From the line containing "[Clerical CBA] (1631, 1049)" through the last line of the records, print every line exactly and nothing more.

------------------------------

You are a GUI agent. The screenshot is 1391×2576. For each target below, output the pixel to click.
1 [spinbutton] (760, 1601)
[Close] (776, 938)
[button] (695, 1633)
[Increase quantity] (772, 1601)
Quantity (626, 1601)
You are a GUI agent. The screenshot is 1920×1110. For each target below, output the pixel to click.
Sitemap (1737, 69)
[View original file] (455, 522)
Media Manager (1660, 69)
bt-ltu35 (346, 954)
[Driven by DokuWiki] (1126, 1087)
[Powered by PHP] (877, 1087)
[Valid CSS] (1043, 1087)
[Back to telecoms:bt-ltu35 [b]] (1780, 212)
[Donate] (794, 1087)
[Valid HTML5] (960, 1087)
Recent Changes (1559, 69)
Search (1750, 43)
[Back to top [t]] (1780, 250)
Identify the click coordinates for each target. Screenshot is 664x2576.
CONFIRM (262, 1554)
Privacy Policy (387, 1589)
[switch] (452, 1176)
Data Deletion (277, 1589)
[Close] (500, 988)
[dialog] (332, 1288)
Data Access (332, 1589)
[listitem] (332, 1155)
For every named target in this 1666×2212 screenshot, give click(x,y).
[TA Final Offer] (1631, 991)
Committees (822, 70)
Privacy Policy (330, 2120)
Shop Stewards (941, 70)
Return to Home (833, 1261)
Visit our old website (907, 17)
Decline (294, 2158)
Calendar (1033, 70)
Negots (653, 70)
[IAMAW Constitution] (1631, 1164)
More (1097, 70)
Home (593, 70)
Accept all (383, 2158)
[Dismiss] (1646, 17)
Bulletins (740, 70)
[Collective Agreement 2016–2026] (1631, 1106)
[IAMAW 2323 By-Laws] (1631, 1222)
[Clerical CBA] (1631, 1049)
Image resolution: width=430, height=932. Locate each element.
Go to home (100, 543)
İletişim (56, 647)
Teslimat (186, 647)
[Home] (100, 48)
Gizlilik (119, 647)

------------------------------

Solution
[Clerical CBA] (1631, 1049)
Image resolution: width=430, height=932. Locate each element.
Go to home (100, 543)
İletişim (56, 647)
Teslimat (186, 647)
[Home] (100, 48)
Gizlilik (119, 647)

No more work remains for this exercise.